Task material:
---

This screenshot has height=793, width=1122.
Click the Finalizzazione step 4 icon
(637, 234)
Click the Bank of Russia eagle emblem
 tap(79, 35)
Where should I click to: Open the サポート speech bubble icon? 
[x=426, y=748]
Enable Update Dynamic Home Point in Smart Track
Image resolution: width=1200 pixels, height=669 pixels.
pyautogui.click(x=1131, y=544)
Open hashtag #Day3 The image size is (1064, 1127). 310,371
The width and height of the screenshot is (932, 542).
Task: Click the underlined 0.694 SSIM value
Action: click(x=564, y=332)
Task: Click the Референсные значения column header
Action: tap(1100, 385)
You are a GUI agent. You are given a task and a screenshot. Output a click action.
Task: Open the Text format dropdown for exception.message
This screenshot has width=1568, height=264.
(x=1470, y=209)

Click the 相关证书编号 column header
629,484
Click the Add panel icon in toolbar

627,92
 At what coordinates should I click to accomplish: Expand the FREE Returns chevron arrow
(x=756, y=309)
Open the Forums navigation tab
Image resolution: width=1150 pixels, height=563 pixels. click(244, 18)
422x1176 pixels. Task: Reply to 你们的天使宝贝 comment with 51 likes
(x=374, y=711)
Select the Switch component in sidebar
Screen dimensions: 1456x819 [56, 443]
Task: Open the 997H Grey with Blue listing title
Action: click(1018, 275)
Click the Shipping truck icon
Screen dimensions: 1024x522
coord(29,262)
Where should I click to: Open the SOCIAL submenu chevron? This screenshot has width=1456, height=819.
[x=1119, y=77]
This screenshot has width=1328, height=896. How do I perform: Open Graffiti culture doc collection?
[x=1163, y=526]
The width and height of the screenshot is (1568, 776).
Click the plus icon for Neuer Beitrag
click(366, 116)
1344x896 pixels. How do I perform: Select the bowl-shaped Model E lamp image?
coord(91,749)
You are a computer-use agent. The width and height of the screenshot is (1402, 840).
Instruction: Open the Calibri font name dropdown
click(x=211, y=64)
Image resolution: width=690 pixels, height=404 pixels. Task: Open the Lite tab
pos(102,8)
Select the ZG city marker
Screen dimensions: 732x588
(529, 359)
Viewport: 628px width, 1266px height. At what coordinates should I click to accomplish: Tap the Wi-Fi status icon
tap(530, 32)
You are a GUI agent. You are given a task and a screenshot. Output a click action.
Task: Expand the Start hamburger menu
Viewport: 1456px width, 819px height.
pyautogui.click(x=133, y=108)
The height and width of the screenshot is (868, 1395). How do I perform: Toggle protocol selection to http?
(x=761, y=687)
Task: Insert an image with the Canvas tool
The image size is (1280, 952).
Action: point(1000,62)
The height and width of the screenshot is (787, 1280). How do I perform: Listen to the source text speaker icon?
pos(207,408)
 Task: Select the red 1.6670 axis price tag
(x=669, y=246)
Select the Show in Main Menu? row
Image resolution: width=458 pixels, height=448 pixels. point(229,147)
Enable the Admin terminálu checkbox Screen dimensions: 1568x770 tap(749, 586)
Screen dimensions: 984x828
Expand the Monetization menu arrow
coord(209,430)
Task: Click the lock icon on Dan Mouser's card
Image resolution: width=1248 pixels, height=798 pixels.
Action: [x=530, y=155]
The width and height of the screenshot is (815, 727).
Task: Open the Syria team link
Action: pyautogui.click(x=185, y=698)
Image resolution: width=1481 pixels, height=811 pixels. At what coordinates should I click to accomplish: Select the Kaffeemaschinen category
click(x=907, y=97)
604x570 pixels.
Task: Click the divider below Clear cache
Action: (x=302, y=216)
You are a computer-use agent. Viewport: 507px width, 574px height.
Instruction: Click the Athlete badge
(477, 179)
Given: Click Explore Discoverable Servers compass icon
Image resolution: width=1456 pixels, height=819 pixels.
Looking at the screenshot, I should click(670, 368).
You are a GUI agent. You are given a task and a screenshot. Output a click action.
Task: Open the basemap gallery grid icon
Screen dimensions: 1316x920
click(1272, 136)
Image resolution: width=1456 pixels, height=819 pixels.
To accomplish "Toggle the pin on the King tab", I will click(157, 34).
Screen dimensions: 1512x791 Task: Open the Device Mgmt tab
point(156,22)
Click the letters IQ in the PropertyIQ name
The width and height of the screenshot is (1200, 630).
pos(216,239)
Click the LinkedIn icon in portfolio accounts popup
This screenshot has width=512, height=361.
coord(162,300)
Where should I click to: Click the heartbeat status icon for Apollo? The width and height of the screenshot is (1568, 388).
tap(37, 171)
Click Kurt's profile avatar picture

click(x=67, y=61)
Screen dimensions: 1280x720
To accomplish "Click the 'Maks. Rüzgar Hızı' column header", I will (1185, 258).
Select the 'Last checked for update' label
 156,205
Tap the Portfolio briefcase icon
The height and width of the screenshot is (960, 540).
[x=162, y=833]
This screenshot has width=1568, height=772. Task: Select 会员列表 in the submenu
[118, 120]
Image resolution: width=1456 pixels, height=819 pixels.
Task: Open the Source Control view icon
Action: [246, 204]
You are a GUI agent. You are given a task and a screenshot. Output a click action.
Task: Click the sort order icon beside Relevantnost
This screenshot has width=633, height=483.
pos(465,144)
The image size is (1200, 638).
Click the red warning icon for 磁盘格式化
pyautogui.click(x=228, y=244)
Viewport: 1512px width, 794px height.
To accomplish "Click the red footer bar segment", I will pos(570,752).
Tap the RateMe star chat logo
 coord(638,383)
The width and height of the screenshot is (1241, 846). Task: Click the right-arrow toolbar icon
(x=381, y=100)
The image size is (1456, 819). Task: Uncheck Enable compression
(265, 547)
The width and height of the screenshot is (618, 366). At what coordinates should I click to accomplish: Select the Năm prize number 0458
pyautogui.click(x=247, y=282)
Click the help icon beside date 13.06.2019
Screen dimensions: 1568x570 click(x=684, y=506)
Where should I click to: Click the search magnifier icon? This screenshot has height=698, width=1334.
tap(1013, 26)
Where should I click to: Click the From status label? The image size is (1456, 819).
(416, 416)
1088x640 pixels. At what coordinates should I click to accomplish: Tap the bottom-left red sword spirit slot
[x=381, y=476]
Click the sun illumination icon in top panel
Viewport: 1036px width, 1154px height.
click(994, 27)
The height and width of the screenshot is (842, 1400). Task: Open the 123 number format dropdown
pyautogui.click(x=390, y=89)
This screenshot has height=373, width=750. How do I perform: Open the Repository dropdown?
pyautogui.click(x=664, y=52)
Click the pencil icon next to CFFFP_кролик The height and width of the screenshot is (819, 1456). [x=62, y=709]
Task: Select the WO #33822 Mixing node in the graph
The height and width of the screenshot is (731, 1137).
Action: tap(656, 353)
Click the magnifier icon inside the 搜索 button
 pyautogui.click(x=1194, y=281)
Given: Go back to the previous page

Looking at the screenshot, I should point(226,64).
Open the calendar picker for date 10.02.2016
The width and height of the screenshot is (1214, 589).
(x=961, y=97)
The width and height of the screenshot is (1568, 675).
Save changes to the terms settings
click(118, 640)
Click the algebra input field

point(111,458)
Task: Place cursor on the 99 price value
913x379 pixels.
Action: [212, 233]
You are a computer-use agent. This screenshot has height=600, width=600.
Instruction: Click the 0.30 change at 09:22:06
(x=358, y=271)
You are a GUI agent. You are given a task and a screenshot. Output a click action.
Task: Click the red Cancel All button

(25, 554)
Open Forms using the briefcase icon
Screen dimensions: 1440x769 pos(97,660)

---

Written exercise: Rewrite the records above with "caret" in place of every "chevron", changing nothing else.

Solved problem:
This screenshot has height=793, width=1122.
Click the Finalizzazione step 4 icon
(637, 234)
Click the Bank of Russia eagle emblem
 tap(79, 35)
Where should I click to: Open the サポート speech bubble icon? 
[x=426, y=748]
Enable Update Dynamic Home Point in Smart Track
Image resolution: width=1200 pixels, height=669 pixels.
pyautogui.click(x=1131, y=544)
Open hashtag #Day3 The image size is (1064, 1127). 310,371
The width and height of the screenshot is (932, 542).
Task: Click the underlined 0.694 SSIM value
Action: click(x=564, y=332)
Task: Click the Референсные значения column header
Action: tap(1100, 385)
You are a GUI agent. You are given a task and a screenshot. Output a click action.
Task: Open the Text format dropdown for exception.message
This screenshot has width=1568, height=264.
(x=1470, y=209)

Click the 相关证书编号 column header
629,484
Click the Add panel icon in toolbar

627,92
 At what coordinates should I click to accomplish: Expand the FREE Returns caret arrow
(x=756, y=309)
Open the Forums navigation tab
Image resolution: width=1150 pixels, height=563 pixels. click(244, 18)
422x1176 pixels. Task: Reply to 你们的天使宝贝 comment with 51 likes
(x=374, y=711)
Select the Switch component in sidebar
Screen dimensions: 1456x819 [56, 443]
Task: Open the 997H Grey with Blue listing title
Action: click(1018, 275)
Click the Shipping truck icon
Screen dimensions: 1024x522
coord(29,262)
Where should I click to: Open the SOCIAL submenu caret? This screenshot has width=1456, height=819.
[x=1119, y=77]
This screenshot has width=1328, height=896. How do I perform: Open Graffiti culture doc collection?
[x=1163, y=526]
The width and height of the screenshot is (1568, 776).
Click the plus icon for Neuer Beitrag
click(366, 116)
1344x896 pixels. How do I perform: Select the bowl-shaped Model E lamp image?
coord(91,749)
You are a computer-use agent. The width and height of the screenshot is (1402, 840).
Instruction: Open the Calibri font name dropdown
click(x=211, y=64)
Image resolution: width=690 pixels, height=404 pixels. Task: Open the Lite tab
pos(102,8)
Select the ZG city marker
Screen dimensions: 732x588
(529, 359)
Viewport: 628px width, 1266px height. At what coordinates should I click to accomplish: Tap the Wi-Fi status icon
tap(530, 32)
You are a GUI agent. You are given a task and a screenshot. Output a click action.
Task: Expand the Start hamburger menu
Viewport: 1456px width, 819px height.
pyautogui.click(x=133, y=108)
The height and width of the screenshot is (868, 1395). How do I perform: Toggle protocol selection to http?
(x=761, y=687)
Task: Insert an image with the Canvas tool
The image size is (1280, 952).
Action: point(1000,62)
The height and width of the screenshot is (787, 1280). How do I perform: Listen to the source text speaker icon?
pos(207,408)
 Task: Select the red 1.6670 axis price tag
(x=669, y=246)
Select the Show in Main Menu? row
Image resolution: width=458 pixels, height=448 pixels. point(229,147)
Enable the Admin terminálu checkbox Screen dimensions: 1568x770 tap(749, 586)
Screen dimensions: 984x828
Expand the Monetization menu arrow
coord(209,430)
Task: Click the lock icon on Dan Mouser's card
Image resolution: width=1248 pixels, height=798 pixels.
Action: [x=530, y=155]
The width and height of the screenshot is (815, 727).
Task: Open the Syria team link
Action: pyautogui.click(x=185, y=698)
Image resolution: width=1481 pixels, height=811 pixels. At what coordinates should I click to accomplish: Select the Kaffeemaschinen category
click(x=907, y=97)
604x570 pixels.
Task: Click the divider below Clear cache
Action: (x=302, y=216)
You are a computer-use agent. Viewport: 507px width, 574px height.
Instruction: Click the Athlete badge
(477, 179)
Given: Click Explore Discoverable Servers compass icon
Image resolution: width=1456 pixels, height=819 pixels.
Looking at the screenshot, I should click(670, 368).
You are a GUI agent. You are given a task and a screenshot. Output a click action.
Task: Open the basemap gallery grid icon
Screen dimensions: 1316x920
click(1272, 136)
Image resolution: width=1456 pixels, height=819 pixels.
To accomplish "Toggle the pin on the King tab", I will click(157, 34).
Screen dimensions: 1512x791 Task: Open the Device Mgmt tab
point(156,22)
Click the letters IQ in the PropertyIQ name
The width and height of the screenshot is (1200, 630).
pos(216,239)
Click the LinkedIn icon in portfolio accounts popup
This screenshot has width=512, height=361.
coord(162,300)
Where should I click to: Click the heartbeat status icon for Apollo? The width and height of the screenshot is (1568, 388).
tap(37, 171)
Click Kurt's profile avatar picture

click(x=67, y=61)
Screen dimensions: 1280x720
To accomplish "Click the 'Maks. Rüzgar Hızı' column header", I will (1185, 258).
Select the 'Last checked for update' label
 156,205
Tap the Portfolio briefcase icon
The height and width of the screenshot is (960, 540).
[x=162, y=833]
This screenshot has width=1568, height=772. Task: Select 会员列表 in the submenu
[118, 120]
Image resolution: width=1456 pixels, height=819 pixels.
Task: Open the Source Control view icon
Action: [246, 204]
You are a GUI agent. You are given a task and a screenshot. Output a click action.
Task: Click the sort order icon beside Relevantnost
This screenshot has width=633, height=483.
pos(465,144)
The image size is (1200, 638).
Click the red warning icon for 磁盘格式化
pyautogui.click(x=228, y=244)
Viewport: 1512px width, 794px height.
To accomplish "Click the red footer bar segment", I will pos(570,752).
Tap the RateMe star chat logo
 coord(638,383)
The width and height of the screenshot is (1241, 846). Task: Click the right-arrow toolbar icon
(x=381, y=100)
The image size is (1456, 819). Task: Uncheck Enable compression
(265, 547)
The width and height of the screenshot is (618, 366). At what coordinates should I click to accomplish: Select the Năm prize number 0458
pyautogui.click(x=247, y=282)
Click the help icon beside date 13.06.2019
Screen dimensions: 1568x570 click(x=684, y=506)
Where should I click to: Click the search magnifier icon? This screenshot has height=698, width=1334.
tap(1013, 26)
Where should I click to: Click the From status label? The image size is (1456, 819).
(416, 416)
1088x640 pixels. At what coordinates should I click to accomplish: Tap the bottom-left red sword spirit slot
[x=381, y=476]
Click the sun illumination icon in top panel
Viewport: 1036px width, 1154px height.
click(994, 27)
The height and width of the screenshot is (842, 1400). Task: Open the 123 number format dropdown
pyautogui.click(x=390, y=89)
This screenshot has height=373, width=750. How do I perform: Open the Repository dropdown?
pyautogui.click(x=664, y=52)
Click the pencil icon next to CFFFP_кролик The height and width of the screenshot is (819, 1456). [x=62, y=709]
Task: Select the WO #33822 Mixing node in the graph
The height and width of the screenshot is (731, 1137).
Action: tap(656, 353)
Click the magnifier icon inside the 搜索 button
 pyautogui.click(x=1194, y=281)
Given: Go back to the previous page

Looking at the screenshot, I should point(226,64).
Open the calendar picker for date 10.02.2016
The width and height of the screenshot is (1214, 589).
(x=961, y=97)
The width and height of the screenshot is (1568, 675).
Save changes to the terms settings
click(118, 640)
Click the algebra input field

point(111,458)
Task: Place cursor on the 99 price value
913x379 pixels.
Action: [212, 233]
You are a computer-use agent. This screenshot has height=600, width=600.
Instruction: Click the 0.30 change at 09:22:06
(x=358, y=271)
You are a GUI agent. You are given a task and a screenshot. Output a click action.
Task: Click the red Cancel All button

(25, 554)
Open Forms using the briefcase icon
Screen dimensions: 1440x769 pos(97,660)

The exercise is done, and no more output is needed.